China remains a fervent follower of intensive cotton farming technologies. It allowed the introduction of Bt cotton in the 1990s. Local agricultural research institutes have developed hybrid Bt cotton seeds that now cover 45% of cotton growing areas in China. These varieties have proved themselves more resilient to pest attacks than local varieties.
On the negative side, China is facing higher soil pollution due to excessive plastic and chemical usage and shortage of labour. However, these problems are being overcome with more rational usage and greater mechanisation.
Besides economic benefits, double-cropping of wheat and cotton has reduced competition for land in China. By using short-season cotton varieties, farmers are alleviating plant diseases and pests. Seedling transplantation facilitates double-cropping through better plant management and reduces risks for the farmers.
Plastic mulching for cotton crop in China was introduced in 1979. At present, over 70% of cotton field is covered with plastic film each year.
Seedling transplantation is used in combination with plastic mulching, whereby cotton seedlings are transplanted to plastic-mulched field rather than planted in open field. It helped in improved water usage and temperature maintenance. These two techniques have resulted on average in over 30% improvement in lint yield.

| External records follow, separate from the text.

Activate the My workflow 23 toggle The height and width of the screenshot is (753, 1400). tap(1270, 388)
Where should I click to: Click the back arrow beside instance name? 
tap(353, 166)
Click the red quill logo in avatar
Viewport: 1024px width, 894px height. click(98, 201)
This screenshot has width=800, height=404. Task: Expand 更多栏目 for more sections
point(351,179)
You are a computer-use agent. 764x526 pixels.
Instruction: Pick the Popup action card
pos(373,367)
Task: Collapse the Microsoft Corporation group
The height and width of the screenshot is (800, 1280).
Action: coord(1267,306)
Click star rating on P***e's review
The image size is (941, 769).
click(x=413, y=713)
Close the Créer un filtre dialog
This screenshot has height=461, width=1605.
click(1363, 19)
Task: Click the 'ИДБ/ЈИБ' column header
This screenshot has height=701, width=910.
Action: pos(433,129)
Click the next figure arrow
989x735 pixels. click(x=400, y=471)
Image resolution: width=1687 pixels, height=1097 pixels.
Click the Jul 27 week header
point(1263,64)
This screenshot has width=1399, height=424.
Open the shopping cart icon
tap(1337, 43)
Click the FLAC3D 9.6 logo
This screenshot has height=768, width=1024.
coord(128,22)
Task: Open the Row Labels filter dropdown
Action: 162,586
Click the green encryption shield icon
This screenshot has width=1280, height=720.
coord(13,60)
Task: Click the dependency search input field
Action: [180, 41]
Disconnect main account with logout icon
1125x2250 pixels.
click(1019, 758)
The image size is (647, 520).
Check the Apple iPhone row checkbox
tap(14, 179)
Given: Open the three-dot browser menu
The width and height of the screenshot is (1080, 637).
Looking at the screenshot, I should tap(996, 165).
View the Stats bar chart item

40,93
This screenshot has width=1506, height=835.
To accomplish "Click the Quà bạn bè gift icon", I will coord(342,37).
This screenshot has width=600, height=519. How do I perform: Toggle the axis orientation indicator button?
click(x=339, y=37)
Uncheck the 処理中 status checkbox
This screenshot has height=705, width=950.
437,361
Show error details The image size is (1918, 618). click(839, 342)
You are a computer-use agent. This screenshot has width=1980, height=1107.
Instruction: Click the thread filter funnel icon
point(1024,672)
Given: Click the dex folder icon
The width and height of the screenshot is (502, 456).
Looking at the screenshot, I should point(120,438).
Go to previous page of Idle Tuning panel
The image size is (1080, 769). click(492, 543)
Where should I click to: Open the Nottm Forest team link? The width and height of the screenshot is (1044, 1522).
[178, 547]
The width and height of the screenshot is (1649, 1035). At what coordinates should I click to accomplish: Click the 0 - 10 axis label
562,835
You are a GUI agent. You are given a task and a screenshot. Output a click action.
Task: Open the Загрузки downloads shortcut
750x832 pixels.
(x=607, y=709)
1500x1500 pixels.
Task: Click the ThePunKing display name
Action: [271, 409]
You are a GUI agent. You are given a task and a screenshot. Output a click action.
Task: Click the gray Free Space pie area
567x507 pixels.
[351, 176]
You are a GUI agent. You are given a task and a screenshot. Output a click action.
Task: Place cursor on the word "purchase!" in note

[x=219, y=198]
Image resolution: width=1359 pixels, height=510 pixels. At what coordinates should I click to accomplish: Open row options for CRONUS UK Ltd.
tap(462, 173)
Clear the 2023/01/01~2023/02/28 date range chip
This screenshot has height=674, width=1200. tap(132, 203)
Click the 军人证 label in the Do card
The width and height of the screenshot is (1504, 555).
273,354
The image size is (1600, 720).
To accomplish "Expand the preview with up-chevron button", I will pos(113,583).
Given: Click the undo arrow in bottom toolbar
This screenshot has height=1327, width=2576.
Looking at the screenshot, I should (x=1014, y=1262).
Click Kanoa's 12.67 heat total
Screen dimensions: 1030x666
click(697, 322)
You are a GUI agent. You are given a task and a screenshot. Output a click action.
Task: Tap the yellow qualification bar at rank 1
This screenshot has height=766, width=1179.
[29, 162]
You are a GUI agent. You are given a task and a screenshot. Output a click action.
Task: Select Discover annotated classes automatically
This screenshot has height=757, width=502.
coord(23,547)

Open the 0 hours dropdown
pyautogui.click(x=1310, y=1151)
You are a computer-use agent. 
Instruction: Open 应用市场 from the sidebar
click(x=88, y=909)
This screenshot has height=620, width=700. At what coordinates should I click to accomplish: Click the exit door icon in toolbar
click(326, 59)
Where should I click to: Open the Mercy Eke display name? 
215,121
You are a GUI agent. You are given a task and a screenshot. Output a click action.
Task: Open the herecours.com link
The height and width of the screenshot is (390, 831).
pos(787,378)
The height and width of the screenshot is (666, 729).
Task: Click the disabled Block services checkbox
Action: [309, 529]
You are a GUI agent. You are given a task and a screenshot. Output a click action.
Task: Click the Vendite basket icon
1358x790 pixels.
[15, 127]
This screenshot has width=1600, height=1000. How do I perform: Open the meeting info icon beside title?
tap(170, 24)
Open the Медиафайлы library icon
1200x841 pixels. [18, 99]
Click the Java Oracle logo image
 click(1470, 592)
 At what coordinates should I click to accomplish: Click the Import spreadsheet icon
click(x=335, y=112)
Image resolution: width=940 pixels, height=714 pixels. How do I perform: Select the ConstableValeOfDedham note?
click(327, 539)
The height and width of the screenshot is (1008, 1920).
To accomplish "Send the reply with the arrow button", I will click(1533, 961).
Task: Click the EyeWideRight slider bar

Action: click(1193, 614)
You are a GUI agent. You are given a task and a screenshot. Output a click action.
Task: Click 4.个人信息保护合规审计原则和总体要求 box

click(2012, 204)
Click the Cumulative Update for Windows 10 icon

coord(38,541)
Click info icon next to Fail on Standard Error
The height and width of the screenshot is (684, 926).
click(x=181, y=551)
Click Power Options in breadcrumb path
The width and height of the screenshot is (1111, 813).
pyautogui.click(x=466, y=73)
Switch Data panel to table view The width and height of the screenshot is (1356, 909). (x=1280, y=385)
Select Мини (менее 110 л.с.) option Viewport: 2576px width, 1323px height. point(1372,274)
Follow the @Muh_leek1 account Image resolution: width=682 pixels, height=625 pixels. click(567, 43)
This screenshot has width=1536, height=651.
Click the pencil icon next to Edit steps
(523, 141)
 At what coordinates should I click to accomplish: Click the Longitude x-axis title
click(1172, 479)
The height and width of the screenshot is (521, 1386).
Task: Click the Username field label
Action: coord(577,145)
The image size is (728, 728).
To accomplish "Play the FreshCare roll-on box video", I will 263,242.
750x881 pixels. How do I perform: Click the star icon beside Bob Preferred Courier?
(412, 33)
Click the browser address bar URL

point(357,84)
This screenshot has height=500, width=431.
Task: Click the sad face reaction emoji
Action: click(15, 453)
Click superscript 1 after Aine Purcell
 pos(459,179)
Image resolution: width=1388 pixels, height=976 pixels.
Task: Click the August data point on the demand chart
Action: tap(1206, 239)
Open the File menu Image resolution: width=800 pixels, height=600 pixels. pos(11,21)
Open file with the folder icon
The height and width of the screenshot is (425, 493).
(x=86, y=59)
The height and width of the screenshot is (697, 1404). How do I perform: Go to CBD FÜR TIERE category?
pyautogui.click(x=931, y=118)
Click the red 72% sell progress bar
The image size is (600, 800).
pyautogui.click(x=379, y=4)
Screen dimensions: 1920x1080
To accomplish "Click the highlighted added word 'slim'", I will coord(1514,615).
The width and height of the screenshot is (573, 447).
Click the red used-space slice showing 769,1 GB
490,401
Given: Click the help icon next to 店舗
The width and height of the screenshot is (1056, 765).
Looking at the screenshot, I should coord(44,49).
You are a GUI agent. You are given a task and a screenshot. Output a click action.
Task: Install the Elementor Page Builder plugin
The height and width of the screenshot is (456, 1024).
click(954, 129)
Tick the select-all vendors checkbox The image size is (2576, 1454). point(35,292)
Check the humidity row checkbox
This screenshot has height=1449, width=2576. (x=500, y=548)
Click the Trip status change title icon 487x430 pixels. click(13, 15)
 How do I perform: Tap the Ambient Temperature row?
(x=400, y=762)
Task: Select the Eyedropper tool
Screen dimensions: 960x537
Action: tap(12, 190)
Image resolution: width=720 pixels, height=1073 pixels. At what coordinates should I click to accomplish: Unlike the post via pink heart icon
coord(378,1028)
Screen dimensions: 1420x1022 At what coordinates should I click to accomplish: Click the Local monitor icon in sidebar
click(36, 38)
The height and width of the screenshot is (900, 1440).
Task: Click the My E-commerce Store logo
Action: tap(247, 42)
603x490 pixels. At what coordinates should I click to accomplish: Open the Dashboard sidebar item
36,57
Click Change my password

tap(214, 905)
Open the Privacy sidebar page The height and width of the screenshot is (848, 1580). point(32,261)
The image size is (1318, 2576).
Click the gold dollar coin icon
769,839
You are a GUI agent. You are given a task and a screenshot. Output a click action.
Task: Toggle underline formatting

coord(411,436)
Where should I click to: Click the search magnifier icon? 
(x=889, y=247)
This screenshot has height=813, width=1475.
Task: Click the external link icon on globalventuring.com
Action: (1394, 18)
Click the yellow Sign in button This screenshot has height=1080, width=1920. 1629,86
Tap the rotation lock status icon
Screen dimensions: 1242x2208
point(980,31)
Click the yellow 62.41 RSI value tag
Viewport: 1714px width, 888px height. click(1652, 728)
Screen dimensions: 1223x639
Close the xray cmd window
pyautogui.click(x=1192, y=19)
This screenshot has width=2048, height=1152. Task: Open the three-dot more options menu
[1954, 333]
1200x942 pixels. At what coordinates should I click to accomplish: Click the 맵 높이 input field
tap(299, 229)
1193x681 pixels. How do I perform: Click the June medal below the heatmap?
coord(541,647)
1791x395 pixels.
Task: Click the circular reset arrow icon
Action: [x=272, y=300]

Plant training is another intensive cotton farming technique. It includes removal of vegetative branches, old leaves, empty fruit branches and plant toppings. It reduces the nutrient consumption by surplus organs, hence enhancing cotton yield and fibre quality.
The point to ponder is to explore the mechanism for improving the learning of Pakistani farmers through Chinese collaboration. Economic and technological benefits of the CPEC need to expand its tentacles in different directions, especially in the largest economic sector of cotton. In our opinion, Pakistan’s cotton growers will more than agree with this assertion.